**Письменное задание 1:** Оформите записи в виде JSON-списка строк, по одной строке на элемент, пропустив пустые строки. Возьмите записи начиная со строки с "You are a computer-use agent. The height" и заканчивая строкой с "click(x=1133, y=654)" включительно.
**Письменное задание 2:** Продолжите текст о деле Аполлония и Верреса после его последнего предложения.

---- Фрагмент текста

О, я твердо говорю: столько подозрений возбуждает все это дело, что мне даже и доказывать нечего — судьи и сами догадаются, что означает подобный грабеж, — сколь он гнусен, сколь недостоин, сколь безмерные возможности сулит он для наживы. (23) В самом деле, припомните хотя бы в общих чертах, что этот человек сделал с Аполлонием, сколько и какие обиды он ему нанес, а затем взвесьте и переведите все это на деньги; и вы поймете, что столько зла было обрушено на голову одного из богачей лишь затем, чтоб и другие представили себе ужасы подобных бедствий и оценили грозящие им опасности. Прежде всего — внезапное обвинение в тяжком уголовном преступлении; посудите, скольким людям и за какие деньги приходилось откупаться от этого! Затем — вина без обвинителя, приговор без суда, осуждение без защиты: подсчитайте, сколько стоят эти злодеяния, и заметьте, что подпал под них один лишь Аполлоний, а другие, очень многие, конечно, предпочли от этих несчастий откупиться. Наконец, — мрак, оковы, тюрьма, вся мука заключения вдалеке от милых лиц отца и сына, от вольного воздуха и всем нам общего солнечного света: чтоб от этой откупиться пытки, не страшно заплатить и жизнью, и перевести такое на деньги я уже не берусь. (24) Аполлоний откупился слишком поздно, сломленный горем и бедствиями; но другие на этом научились загодя предупреждать преступления Верресовой алчности. Ведь не думаете же вы, судьи, будто Веррес без корысти взвел поклеп на этого богатейшего человека и без корысти выпустил вдруг его из тюрьмы; или будто такого рода грабеж применен был и испробован на одном лишь Аполлонии, а не с тем, чтоб на его примере внушить ужас всем богатым сицилийцам.

--------
---- Материал задания

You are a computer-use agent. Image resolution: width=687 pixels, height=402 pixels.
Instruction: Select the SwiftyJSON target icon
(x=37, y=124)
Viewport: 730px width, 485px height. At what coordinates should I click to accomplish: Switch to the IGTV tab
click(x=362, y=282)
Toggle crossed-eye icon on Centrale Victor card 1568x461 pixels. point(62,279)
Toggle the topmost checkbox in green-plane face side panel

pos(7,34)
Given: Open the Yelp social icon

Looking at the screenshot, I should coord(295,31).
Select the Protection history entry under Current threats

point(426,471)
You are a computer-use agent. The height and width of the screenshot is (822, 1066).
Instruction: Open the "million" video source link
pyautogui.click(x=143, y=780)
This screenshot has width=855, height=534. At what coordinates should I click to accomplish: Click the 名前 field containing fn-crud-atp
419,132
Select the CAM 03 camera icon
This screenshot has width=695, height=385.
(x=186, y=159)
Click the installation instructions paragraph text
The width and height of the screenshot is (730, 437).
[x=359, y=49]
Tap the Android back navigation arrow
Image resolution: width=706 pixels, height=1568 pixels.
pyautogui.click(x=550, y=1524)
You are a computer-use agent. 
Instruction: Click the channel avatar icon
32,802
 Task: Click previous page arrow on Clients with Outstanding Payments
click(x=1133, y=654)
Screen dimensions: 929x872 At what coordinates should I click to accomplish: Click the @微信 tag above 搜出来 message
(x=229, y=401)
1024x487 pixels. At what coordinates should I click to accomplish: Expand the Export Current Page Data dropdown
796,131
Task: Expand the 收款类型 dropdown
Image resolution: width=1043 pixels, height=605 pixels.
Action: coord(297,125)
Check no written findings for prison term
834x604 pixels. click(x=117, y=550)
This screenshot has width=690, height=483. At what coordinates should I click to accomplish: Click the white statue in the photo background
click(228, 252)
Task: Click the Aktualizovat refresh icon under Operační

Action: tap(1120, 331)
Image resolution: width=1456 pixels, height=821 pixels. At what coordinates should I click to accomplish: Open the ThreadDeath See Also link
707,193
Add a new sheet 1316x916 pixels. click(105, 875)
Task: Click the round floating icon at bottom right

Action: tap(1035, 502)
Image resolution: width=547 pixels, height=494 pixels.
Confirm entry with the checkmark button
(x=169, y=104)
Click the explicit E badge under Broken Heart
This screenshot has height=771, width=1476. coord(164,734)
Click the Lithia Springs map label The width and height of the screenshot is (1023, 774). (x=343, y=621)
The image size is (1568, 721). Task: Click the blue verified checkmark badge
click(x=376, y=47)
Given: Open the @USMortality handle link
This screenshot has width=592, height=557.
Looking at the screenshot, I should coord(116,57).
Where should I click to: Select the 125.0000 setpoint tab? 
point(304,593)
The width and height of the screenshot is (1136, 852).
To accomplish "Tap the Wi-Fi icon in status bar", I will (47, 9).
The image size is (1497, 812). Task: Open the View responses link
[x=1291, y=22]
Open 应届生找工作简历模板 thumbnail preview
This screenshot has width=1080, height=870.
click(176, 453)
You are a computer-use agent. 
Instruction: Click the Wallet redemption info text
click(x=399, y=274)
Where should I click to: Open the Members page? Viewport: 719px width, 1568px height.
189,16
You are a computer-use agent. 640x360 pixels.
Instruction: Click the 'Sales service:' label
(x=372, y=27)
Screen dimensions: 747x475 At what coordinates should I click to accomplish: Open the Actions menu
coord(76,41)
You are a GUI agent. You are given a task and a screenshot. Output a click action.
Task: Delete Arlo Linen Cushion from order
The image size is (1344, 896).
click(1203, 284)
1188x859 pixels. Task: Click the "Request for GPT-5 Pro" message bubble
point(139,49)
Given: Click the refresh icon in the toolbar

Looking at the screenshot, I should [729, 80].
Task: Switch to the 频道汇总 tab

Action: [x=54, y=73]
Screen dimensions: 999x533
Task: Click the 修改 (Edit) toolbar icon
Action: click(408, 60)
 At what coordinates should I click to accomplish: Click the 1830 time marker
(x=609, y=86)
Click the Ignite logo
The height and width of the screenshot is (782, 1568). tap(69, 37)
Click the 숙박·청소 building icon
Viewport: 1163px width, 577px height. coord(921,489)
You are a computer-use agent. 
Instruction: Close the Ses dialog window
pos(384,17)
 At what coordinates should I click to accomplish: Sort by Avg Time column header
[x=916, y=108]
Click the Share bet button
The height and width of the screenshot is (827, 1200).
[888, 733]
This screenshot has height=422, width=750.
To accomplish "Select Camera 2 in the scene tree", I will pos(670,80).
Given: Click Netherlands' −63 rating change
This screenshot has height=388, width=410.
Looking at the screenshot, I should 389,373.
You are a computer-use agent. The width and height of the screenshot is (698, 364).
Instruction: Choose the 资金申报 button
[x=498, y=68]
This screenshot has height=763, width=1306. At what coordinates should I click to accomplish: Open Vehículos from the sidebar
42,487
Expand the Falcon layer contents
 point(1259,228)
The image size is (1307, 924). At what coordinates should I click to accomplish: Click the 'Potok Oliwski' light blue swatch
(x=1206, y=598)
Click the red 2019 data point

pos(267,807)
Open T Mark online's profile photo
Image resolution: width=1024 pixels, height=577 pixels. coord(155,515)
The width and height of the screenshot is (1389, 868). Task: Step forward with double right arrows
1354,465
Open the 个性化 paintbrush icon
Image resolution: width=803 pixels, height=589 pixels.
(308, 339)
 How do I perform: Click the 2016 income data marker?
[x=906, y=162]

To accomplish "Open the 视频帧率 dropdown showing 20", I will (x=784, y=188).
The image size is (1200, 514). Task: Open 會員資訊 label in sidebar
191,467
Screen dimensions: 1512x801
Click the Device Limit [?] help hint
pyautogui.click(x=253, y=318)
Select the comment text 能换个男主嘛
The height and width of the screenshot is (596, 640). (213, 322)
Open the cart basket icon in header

--------

**Письменный ответ 1:**
[
  "You are a computer-use agent. The height and width of the screenshot is (822, 1066).",
  "Instruction: Open the \"million\" video source link",
  "pyautogui.click(x=143, y=780)",
  "This screenshot has width=855, height=534. At what coordinates should I click to accomplish: Click the 名前 field containing fn-crud-atp",
  "419,132",
  "Select the CAM 03 camera icon",
  "This screenshot has width=695, height=385.",
  "(x=186, y=159)",
  "Click the installation instructions paragraph text",
  "The width and height of the screenshot is (730, 437).",
  "[x=359, y=49]",
  "Tap the Android back navigation arrow",
  "Image resolution: width=706 pixels, height=1568 pixels.",
  "pyautogui.click(x=550, y=1524)",
  "You are a computer-use agent. ",
  "Instruction: Click the channel avatar icon",
  "32,802",
  " Task: Click previous page arrow on Clients with Outstanding Payments",
  "click(x=1133, y=654)"
]

**Письменный ответ 2:**
X. (25) Судьи, я ведь говорю сейчас о воинской доблести Верреса и поэтому молю, пусть он сам подскажет мне все, что я случайно упускаю. Мне-то кажется, что я поведал уже обо всех его подвигах — по крайней мере, в предотвращении невольничьего мятежа; во всяком случае, я ничего не пропустил намеренно. Вам известно все: и распоряжения его, и осмотрительность, и бдительность, и охрана и защита провинции. Это нужно для того, чтобы вы узнали, какого рода полководец наш Веррес, и при нынешнем недостатке храбрецов не пренебрегали бы таким военачальником. Это не Фабий Максим с его рассудительностью, и не старший Сципион с его быстротой, и не младший, столь разумный в решениях, и не Павел, твердый и мыслящий, и не Марий, мощный и доблестный, — нет. Прошу вас, познакомьтесь теперь с полководцем другого склада, которого надо всячески холить и лелеять.
(26) Начнем с трудностей переходов, которые в военном деле всегда весьма значительны, а в Сицилии в особенности. Посмотрите, как он изловчился сделать их приятными и легкими для себя. В зимнее время он отыскал великолепный способ избежать морозов, бурь и опасных переправ через реки: он выбрал для житья себе город Сиракузы, где природа и местность таковы, что там не бывает такого непогожего дня, когда бы ни разу не выглянуло солнце. Там этот доблестный воин и зимовал, да так, что не только из дому не выходил, но и с ложа не сходил: краткий день он проводил в попойках, а долгую ночь в постыдном разврате.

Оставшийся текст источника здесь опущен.